Actually my work and research about memory formation started with autobiographical memory and autobiographical remembering, especially its creative, constructive and reconstructive processes linked to the idea of remembering as an activity, a social, discursive and cultural practice, beyond archival logics of learning – encoding, storing and retrieving information. And since autobiographical memory is not independent from the cultural economy of remembering and forgetting made by biological-social-cultural lives of human beings, and the cultural and historic worlds they live, it was natural that a large part of my art work and research use and defy notions on collective memory and collective remembrance.

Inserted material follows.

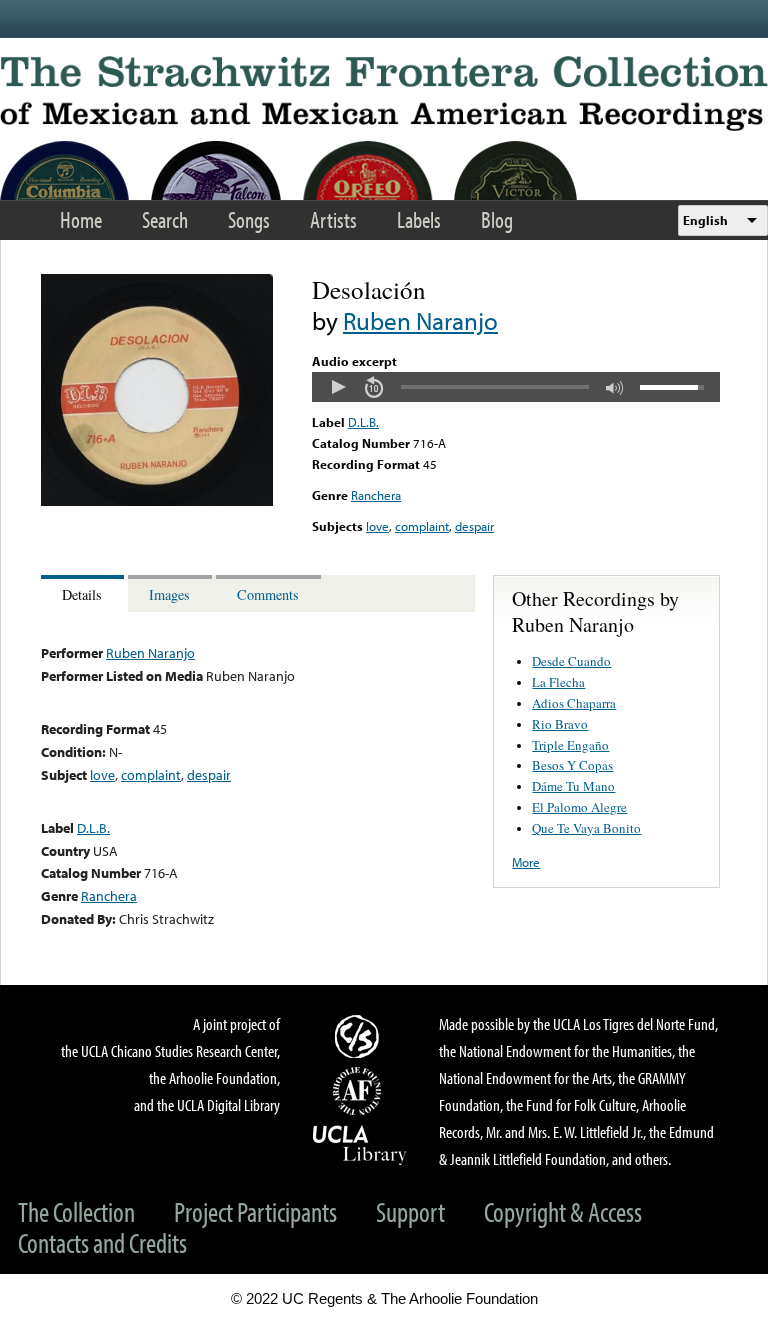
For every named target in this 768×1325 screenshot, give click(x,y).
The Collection (76, 1211)
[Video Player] (516, 387)
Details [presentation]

Because my work is concerned with memory formation it was fundamental to use performance art, a medium that allows myself to remix the past, present and future – less about localizing myself in a specific chronology of time; more about creating a web of meaning in relation to an ongoing shifting cultural world.
We could talk about many of your artworks, but today I would like to focus on a particular one: “Floating Platforms” project (2015). A project with the PhD researcher Eeva Puumala, which built up a dialogue between art and science with the goal of being a meeting point between asylum seekers and the locals in Finland. Could you please explain how the idea for this project came and how it was developed?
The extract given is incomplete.